Begin Task data

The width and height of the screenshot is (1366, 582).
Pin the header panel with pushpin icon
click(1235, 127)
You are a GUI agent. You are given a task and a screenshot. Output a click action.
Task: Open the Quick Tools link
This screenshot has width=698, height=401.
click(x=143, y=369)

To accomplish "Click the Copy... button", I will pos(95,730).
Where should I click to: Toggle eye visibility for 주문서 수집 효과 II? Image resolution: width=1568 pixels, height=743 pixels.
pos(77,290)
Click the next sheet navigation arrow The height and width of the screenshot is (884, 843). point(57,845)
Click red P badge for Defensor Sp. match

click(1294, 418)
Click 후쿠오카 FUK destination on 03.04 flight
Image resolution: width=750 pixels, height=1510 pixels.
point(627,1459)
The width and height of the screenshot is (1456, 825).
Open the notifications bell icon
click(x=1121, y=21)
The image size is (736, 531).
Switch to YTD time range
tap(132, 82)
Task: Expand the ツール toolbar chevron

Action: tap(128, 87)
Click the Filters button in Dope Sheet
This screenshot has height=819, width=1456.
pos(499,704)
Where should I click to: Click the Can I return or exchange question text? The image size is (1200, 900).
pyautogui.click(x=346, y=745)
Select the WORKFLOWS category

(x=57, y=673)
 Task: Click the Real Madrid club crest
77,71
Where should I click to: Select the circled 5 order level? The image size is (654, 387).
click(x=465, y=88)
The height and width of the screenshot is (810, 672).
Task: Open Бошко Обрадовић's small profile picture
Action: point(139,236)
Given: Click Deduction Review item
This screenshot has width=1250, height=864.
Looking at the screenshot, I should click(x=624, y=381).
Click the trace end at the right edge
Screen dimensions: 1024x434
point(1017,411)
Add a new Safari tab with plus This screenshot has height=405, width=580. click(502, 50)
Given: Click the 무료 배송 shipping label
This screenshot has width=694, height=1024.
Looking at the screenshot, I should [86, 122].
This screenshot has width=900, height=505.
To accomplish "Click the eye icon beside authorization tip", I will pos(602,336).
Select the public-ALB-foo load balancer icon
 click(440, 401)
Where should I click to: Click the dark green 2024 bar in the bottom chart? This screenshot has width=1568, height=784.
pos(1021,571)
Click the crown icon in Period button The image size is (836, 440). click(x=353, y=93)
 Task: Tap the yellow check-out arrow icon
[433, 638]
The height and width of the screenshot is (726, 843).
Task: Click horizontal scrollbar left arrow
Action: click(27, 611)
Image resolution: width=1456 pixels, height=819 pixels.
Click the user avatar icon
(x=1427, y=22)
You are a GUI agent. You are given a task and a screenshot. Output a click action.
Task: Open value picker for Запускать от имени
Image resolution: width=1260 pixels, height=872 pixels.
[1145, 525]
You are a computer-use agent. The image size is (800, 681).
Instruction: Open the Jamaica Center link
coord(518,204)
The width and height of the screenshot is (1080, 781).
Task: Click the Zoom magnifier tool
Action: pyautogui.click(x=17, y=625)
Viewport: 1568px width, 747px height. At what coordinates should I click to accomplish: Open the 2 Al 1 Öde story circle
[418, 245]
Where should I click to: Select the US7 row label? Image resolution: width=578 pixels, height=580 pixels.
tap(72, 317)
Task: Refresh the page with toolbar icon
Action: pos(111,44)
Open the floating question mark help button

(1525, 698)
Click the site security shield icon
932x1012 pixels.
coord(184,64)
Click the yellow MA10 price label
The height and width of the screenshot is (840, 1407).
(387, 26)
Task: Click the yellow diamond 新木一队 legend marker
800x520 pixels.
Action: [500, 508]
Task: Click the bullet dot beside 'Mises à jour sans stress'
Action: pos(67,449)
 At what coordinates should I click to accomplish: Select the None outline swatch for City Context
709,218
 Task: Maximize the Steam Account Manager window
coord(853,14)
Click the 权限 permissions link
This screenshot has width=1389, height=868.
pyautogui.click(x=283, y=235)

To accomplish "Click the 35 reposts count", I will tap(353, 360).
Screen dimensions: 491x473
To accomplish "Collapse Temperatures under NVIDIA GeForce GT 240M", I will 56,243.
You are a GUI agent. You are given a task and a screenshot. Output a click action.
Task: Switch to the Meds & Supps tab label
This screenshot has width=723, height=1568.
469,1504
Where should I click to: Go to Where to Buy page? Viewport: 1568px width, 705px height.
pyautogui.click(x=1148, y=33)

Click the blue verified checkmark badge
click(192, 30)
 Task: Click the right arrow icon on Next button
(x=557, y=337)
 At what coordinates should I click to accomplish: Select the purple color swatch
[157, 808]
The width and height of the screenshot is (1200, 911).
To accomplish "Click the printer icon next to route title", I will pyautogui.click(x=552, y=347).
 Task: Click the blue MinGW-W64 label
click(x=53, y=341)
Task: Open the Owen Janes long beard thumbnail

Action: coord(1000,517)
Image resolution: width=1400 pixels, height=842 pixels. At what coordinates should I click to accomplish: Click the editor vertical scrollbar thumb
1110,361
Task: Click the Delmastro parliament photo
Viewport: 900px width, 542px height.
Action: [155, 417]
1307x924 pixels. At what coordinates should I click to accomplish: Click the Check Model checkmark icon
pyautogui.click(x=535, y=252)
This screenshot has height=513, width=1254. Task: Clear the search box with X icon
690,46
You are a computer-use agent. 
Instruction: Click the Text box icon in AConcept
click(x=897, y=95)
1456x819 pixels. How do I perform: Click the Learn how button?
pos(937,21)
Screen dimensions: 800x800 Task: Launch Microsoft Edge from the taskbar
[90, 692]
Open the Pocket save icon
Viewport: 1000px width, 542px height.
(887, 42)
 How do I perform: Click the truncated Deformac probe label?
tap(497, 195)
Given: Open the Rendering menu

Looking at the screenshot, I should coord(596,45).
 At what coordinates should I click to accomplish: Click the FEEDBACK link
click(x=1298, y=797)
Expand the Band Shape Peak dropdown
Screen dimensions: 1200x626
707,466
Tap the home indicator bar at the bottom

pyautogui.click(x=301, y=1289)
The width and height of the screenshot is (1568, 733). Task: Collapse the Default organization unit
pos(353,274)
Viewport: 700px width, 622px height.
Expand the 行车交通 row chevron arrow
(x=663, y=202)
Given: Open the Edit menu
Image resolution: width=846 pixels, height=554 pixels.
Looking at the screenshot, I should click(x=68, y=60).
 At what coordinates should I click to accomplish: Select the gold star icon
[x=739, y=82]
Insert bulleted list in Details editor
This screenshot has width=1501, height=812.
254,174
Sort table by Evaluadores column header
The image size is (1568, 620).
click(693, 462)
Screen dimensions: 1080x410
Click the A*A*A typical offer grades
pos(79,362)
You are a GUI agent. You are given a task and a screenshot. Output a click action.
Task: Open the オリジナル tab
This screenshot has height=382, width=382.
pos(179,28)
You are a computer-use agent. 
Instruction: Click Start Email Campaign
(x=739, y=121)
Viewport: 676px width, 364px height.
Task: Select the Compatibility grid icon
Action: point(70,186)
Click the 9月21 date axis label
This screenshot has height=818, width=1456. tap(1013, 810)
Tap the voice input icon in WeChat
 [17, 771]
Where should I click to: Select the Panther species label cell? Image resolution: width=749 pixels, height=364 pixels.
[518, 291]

End Task data

### Required work
Can you give every line of the rows above as a JSON list of strings, one string per line, with blank lines left out?

### Finished task
[
  "The width and height of the screenshot is (1366, 582).",
  "Pin the header panel with pushpin icon",
  "click(1235, 127)",
  "You are a GUI agent. You are given a task and a screenshot. Output a click action.",
  "Task: Open the Quick Tools link",
  "This screenshot has width=698, height=401.",
  "click(x=143, y=369)",
  "To accomplish \"Click the Copy... button\", I will pos(95,730).",
  "Where should I click to: Toggle eye visibility for 주문서 수집 효과 II? Image resolution: width=1568 pixels, height=743 pixels.",
  "pos(77,290)",
  "Click the next sheet navigation arrow The height and width of the screenshot is (884, 843). point(57,845)",
  "Click red P badge for Defensor Sp. match",
  "click(1294, 418)",
  "Click 후쿠오카 FUK destination on 03.04 flight",
  "Image resolution: width=750 pixels, height=1510 pixels.",
  "point(627,1459)",
  "The width and height of the screenshot is (1456, 825).",
  "Open the notifications bell icon",
  "click(x=1121, y=21)",
  "The image size is (736, 531).",
  "Switch to YTD time range",
  "tap(132, 82)",
  "Task: Expand the ツール toolbar chevron",
  "Action: tap(128, 87)",
  "Click the Filters button in Dope Sheet",
  "This screenshot has height=819, width=1456.",
  "pos(499,704)",
  "Where should I click to: Click the Can I return or exchange question text? The image size is (1200, 900).",
  "pyautogui.click(x=346, y=745)",
  "Select the WORKFLOWS category",
  "(x=57, y=673)",
  " Task: Click the Real Madrid club crest",
  "77,71",
  "Where should I click to: Select the circled 5 order level? The image size is (654, 387).",
  "click(x=465, y=88)",
  "The height and width of the screenshot is (810, 672).",
  "Task: Open Бошко Обрадовић's small profile picture",
  "Action: point(139,236)",
  "Given: Click Deduction Review item",
  "This screenshot has width=1250, height=864.",
  "Looking at the screenshot, I should click(x=624, y=381).",
  "Click the trace end at the right edge",
  "Screen dimensions: 1024x434",
  "point(1017,411)",
  "Add a new Safari tab with plus This screenshot has height=405, width=580. click(502, 50)",
  "Given: Click the 무료 배송 shipping label",
  "This screenshot has width=694, height=1024.",
  "Looking at the screenshot, I should [86, 122].",
  "This screenshot has width=900, height=505.",
  "To accomplish \"Click the eye icon beside authorization tip\", I will pos(602,336).",
  "Select the public-ALB-foo load balancer icon",
  " click(440, 401)",
  "Where should I click to: Click the dark green 2024 bar in the bottom chart? This screenshot has width=1568, height=784.",
  "pos(1021,571)",
  "Click the crown icon in Period button The image size is (836, 440). click(x=353, y=93)",
  " Task: Tap the yellow check-out arrow icon",
  "[433, 638]",
  "The height and width of the screenshot is (726, 843).",
  "Task: Click horizontal scrollbar left arrow",
  "Action: click(27, 611)",
  "Image resolution: width=1456 pixels, height=819 pixels.",
  "Click the user avatar icon",
  "(x=1427, y=22)",
  "You are a GUI agent. You are given a task and a screenshot. Output a click action.",
  "Task: Open value picker for Запускать от имени",
  "Image resolution: width=1260 pixels, height=872 pixels.",
  "[1145, 525]",
  "You are a computer-use agent. The image size is (800, 681).",
  "Instruction: Open the Jamaica Center link",
  "coord(518,204)",
  "The width and height of the screenshot is (1080, 781).",
  "Task: Click the Zoom magnifier tool",
  "Action: pyautogui.click(x=17, y=625)",
  "Viewport: 1568px width, 747px height. At what coordinates should I click to accomplish: Open the 2 Al 1 Öde story circle",
  "[418, 245]",
  "Where should I click to: Select the US7 row label? Image resolution: width=578 pixels, height=580 pixels.",
  "tap(72, 317)",
  "Task: Refresh the page with toolbar icon",
  "Action: pos(111,44)",
  "Open the floating question mark help button",
  "(1525, 698)",
  "Click the site security shield icon",
  "932x1012 pixels.",
  "coord(184,64)",
  "Click the yellow MA10 price label",
  "The height and width of the screenshot is (840, 1407).",
  "(387, 26)",
  "Task: Click the yellow diamond 新木一队 legend marker",
  "800x520 pixels.",
  "Action: [500, 508]",
  "Task: Click the bullet dot beside 'Mises à jour sans stress'",
  "Action: pos(67,449)",
  " At what coordinates should I click to accomplish: Select the None outline swatch for City Context",
  "709,218",
  " Task: Maximize the Steam Account Manager window",
  "coord(853,14)",
  "Click the 权限 permissions link",
  "This screenshot has width=1389, height=868.",
  "pyautogui.click(x=283, y=235)",
  "To accomplish \"Click the 35 reposts count\", I will tap(353, 360).",
  "Screen dimensions: 491x473",
  "To accomplish \"Collapse Temperatures under NVIDIA GeForce GT 240M\", I will 56,243.",
  "You are a GUI agent. You are given a task and a screenshot. Output a click action.",
  "Task: Switch to the Meds & Supps tab label",
  "This screenshot has width=723, height=1568.",
  "469,1504",
  "Where should I click to: Go to Where to Buy page? Viewport: 1568px width, 705px height.",
  "pyautogui.click(x=1148, y=33)",
  "Click the blue verified checkmark badge",
  "click(192, 30)",
  " Task: Click the right arrow icon on Next button",
  "(x=557, y=337)",
  " At what coordinates should I click to accomplish: Select the purple color swatch",
  "[157, 808]",
  "The width and height of the screenshot is (1200, 911).",
  "To accomplish \"Click the printer icon next to route title\", I will pyautogui.click(x=552, y=347).",
  " Task: Click the blue MinGW-W64 label",
  "click(x=53, y=341)",
  "Task: Open the Owen Janes long beard thumbnail",
  "Action: coord(1000,517)",
  "Image resolution: width=1400 pixels, height=842 pixels. At what coordinates should I click to accomplish: Click the editor vertical scrollbar thumb",
  "1110,361",
  "Task: Click the Delmastro parliament photo",
  "Viewport: 900px width, 542px height.",
  "Action: [155, 417]",
  "1307x924 pixels. At what coordinates should I click to accomplish: Click the Check Model checkmark icon",
  "pyautogui.click(x=535, y=252)",
  "This screenshot has height=513, width=1254. Task: Clear the search box with X icon",
  "690,46",
  "You are a computer-use agent. ",
  "Instruction: Click the Text box icon in AConcept",
  "click(x=897, y=95)",
  "1456x819 pixels. How do I perform: Click the Learn how button?",
  "pos(937,21)",
  "Screen dimensions: 800x800 Task: Launch Microsoft Edge from the taskbar",
  "[90, 692]",
  "Open the Pocket save icon",
  "Viewport: 1000px width, 542px height.",
  "(887, 42)",
  " How do I perform: Click the truncated Deformac probe label?",
  "tap(497, 195)",
  "Given: Open the Rendering menu",
  "Looking at the screenshot, I should coord(596,45).",
  " At what coordinates should I click to accomplish: Click the FEEDBACK link",
  "click(x=1298, y=797)",
  "Expand the Band Shape Peak dropdown",
  "Screen dimensions: 1200x626",
  "707,466",
  "Tap the home indicator bar at the bottom",
  "pyautogui.click(x=301, y=1289)",
  "The width and height of the screenshot is (1568, 733). Task: Collapse the Default organization unit",
  "pos(353,274)",
  "Viewport: 700px width, 622px height.",
  "Expand the 行车交通 row chevron arrow",
  "(x=663, y=202)",
  "Given: Open the Edit menu",
  "Image resolution: width=846 pixels, height=554 pixels.",
  "Looking at the screenshot, I should click(x=68, y=60).",
  " At what coordinates should I click to accomplish: Select the gold star icon",
  "[x=739, y=82]",
  "Insert bulleted list in Details editor",
  "This screenshot has width=1501, height=812.",
  "254,174",
  "Sort table by Evaluadores column header",
  "The image size is (1568, 620).",
  "click(693, 462)",
  "Screen dimensions: 1080x410",
  "Click the A*A*A typical offer grades",
  "pos(79,362)",
  "You are a GUI agent. You are given a task and a screenshot. Output a click action.",
  "Task: Open the オリジナル tab",
  "This screenshot has height=382, width=382.",
  "pos(179,28)",
  "You are a computer-use agent. ",
  "Instruction: Click Start Email Campaign",
  "(x=739, y=121)",
  "Viewport: 676px width, 364px height.",
  "Task: Select the Compatibility grid icon",
  "Action: point(70,186)",
  "Click the 9月21 date axis label",
  "This screenshot has height=818, width=1456. tap(1013, 810)",
  "Tap the voice input icon in WeChat",
  " [17, 771]",
  "Where should I click to: Select the Panther species label cell? Image resolution: width=749 pixels, height=364 pixels.",
  "[518, 291]"
]